Discrete event simulation provides optimization of inventory levels in the very low demand regime of Army Aviation. Preliminary results favor surprisingly simple stocking strategies in optimizing readiness vs. cost.
A simple question is how much stock one should hold on hand in anticipation of future need. Holding stock in inventory costs money, so a balance must be struck between the cost of inventory stock and the cost of unmet demand. The Inventory Analyst (IA) package has been successfully used and widely implemented to optimize stocking level for many industrial applications. Such applications typically involve hundreds to thousands of items. In this large-N regime, simple Gaussian (normal) statistics can be used to approximate the demand that may arise in a given stocking period. When demand is very low, however, Gaussian statistics fail for instance, negative demand is theoretically possible in a Gaussian distribution. Mathematical models based on the Gaussian model, therefore, produce results that are difficult to interpret. The optimal stocking may be 0.127 items; should one round up, to guarantee at least one part is present, or round down to minimize cost? The situation is further complicated in Army Aviation by the fact that some parts are regarded as critical, in the sense that a helicopter missing that part cannot fly at all. Other parts are regarded as non-critical. The optimum overall strategy likely uses different strategies for critical and non-critical parts.
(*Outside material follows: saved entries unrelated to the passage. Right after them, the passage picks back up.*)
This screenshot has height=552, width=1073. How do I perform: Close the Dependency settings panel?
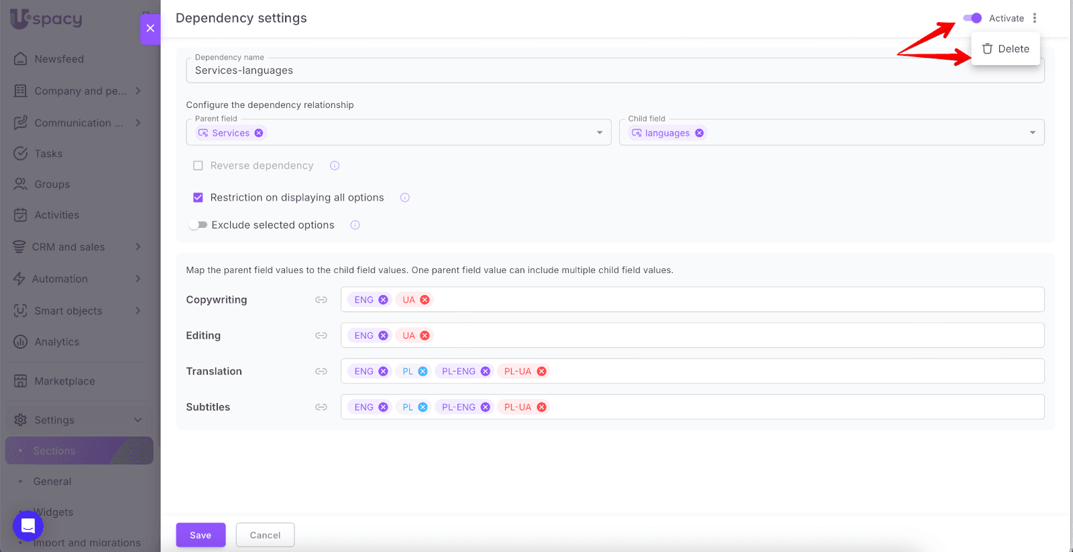pyautogui.click(x=150, y=28)
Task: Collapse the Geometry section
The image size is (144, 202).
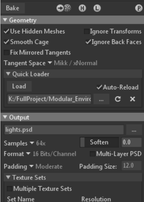Action: 5,20
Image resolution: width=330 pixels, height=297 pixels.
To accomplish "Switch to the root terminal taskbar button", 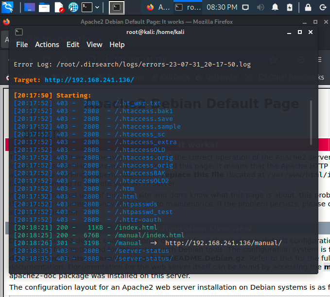I will (188, 7).
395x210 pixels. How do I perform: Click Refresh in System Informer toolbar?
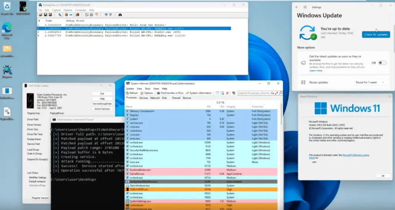tap(132, 93)
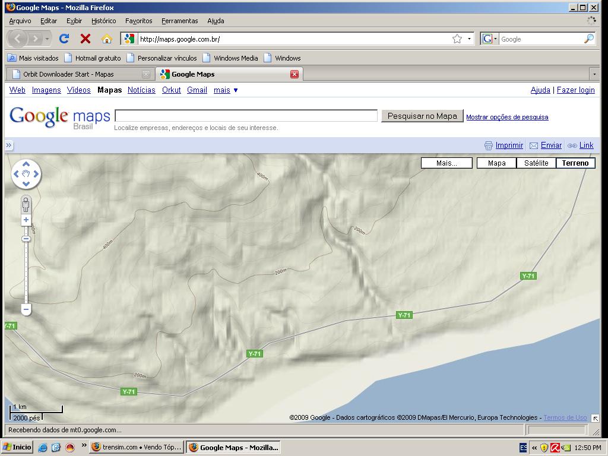Viewport: 608px width, 456px height.
Task: Go to the browser home page icon
Action: pyautogui.click(x=107, y=39)
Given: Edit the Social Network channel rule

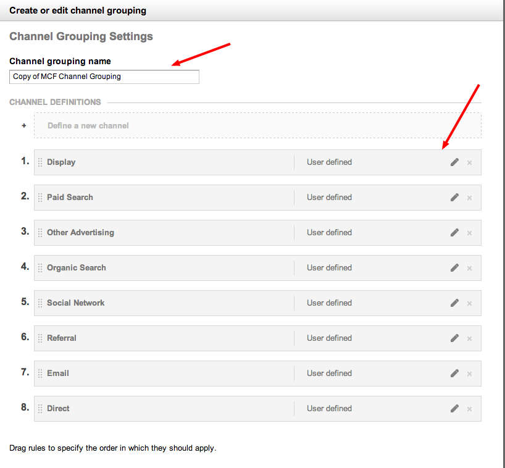Looking at the screenshot, I should pyautogui.click(x=454, y=303).
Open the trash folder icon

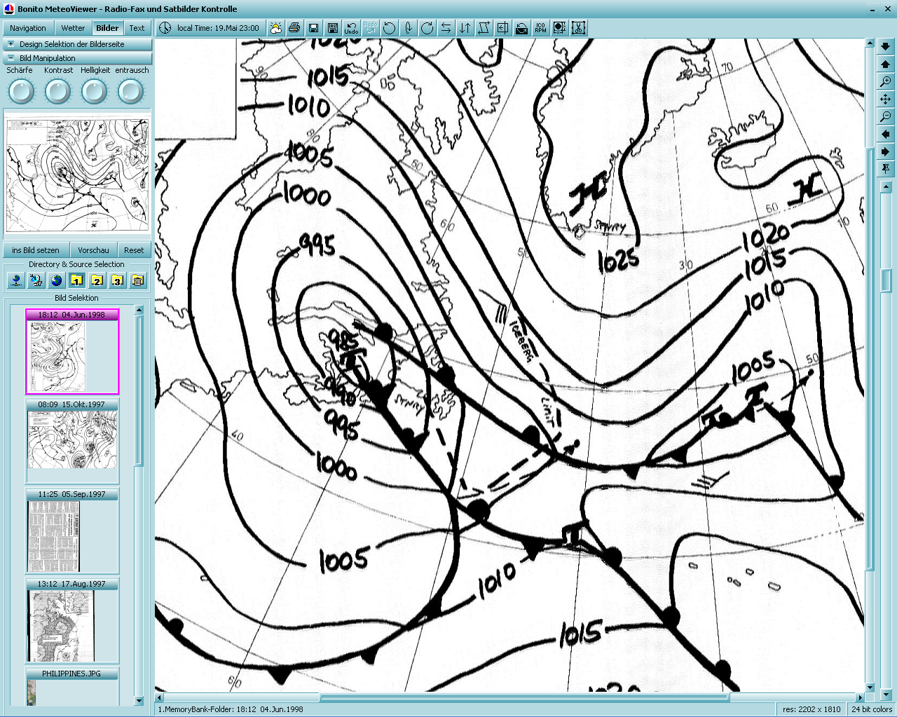pos(138,280)
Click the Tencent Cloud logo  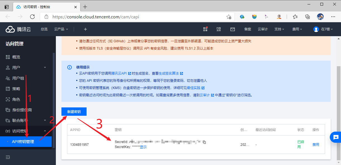[18, 29]
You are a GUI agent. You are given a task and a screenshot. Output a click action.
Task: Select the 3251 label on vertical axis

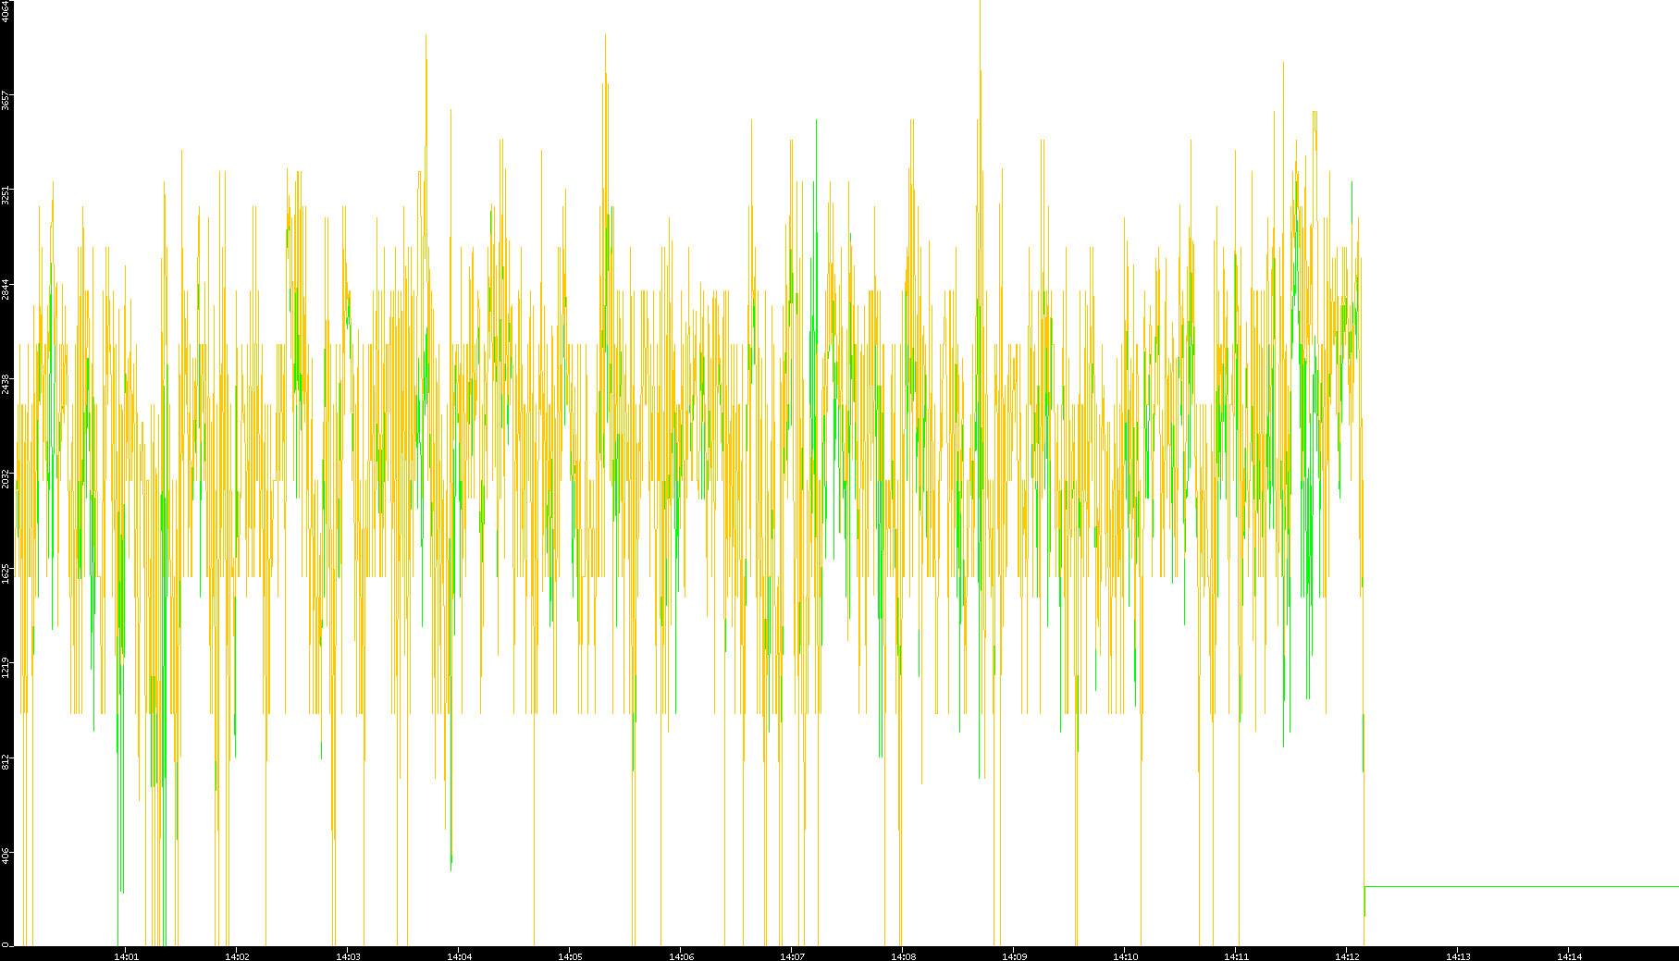(6, 195)
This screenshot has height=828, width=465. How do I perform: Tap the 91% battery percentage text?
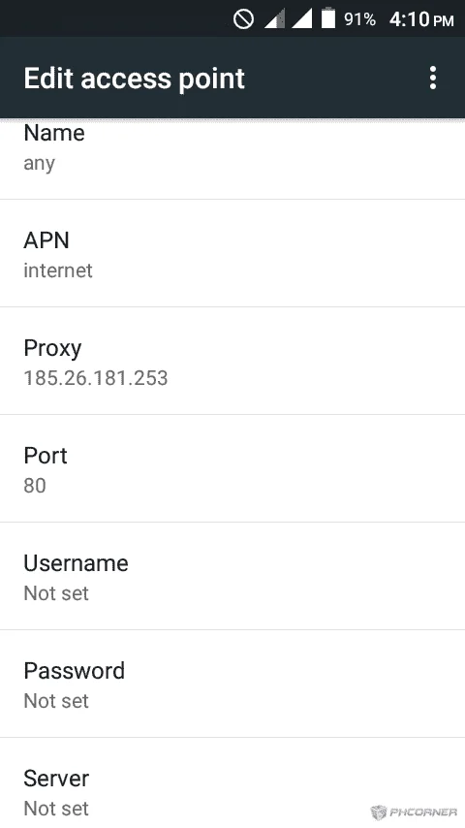[359, 19]
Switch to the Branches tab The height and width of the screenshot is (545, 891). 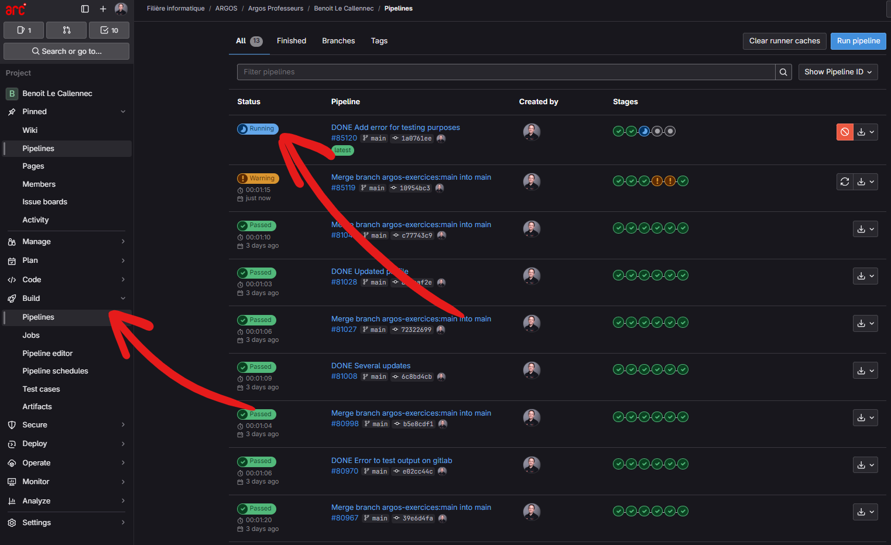tap(338, 41)
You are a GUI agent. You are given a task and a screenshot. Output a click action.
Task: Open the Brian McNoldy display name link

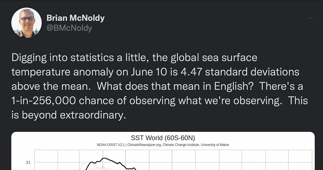pyautogui.click(x=75, y=18)
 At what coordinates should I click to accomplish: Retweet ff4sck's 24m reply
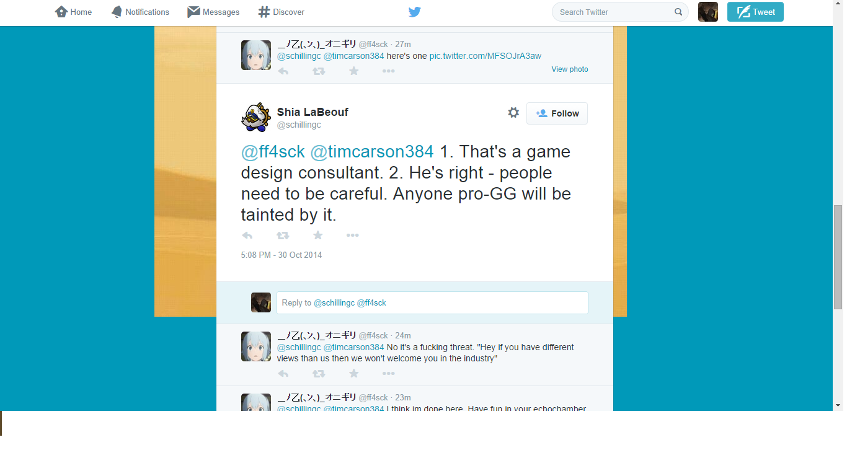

Our solution is a discrete event simulation, using first-in-first-out queues to represent the individual demands and the stocked instances for each part. As input, we use the historical record of Army Aviation parts ordered from the Korean theater in a roughly 750-day period beginning in 2003. We treat new stock arrivals, and new demands as occurring daily, with orders spending 42 days in transit from the continental United States. We have experimented with several different stocking strategies, such as rounding up, simple rounding, and rounding down of the IA solution, and similar rounding for a simple average 42-day demand (mean daily demand times 42 days, mean solution). The IA solution and mean solutions yield similar results, with slightly better readiness per stocking cost for the mean solution. Somewhat surprisingly rounding strategy makes little difference for readiness, but has a dramatic impact on cost. Also surprisingly, the IA solution underperforms with respect to readiness, though further work has shown that our understanding of the problem is limited by the input, which is historical track of orders, rather than demands. We have found that orders tend to peak dramatically after long periods of quiescence. Some of these peaks associate with Army fiscal cycles, and are likely spurious as indicators of actual demand. If a more plausible demand sequence, based on stochastic statistics, is adopted, the IA solution performs nearly nominally.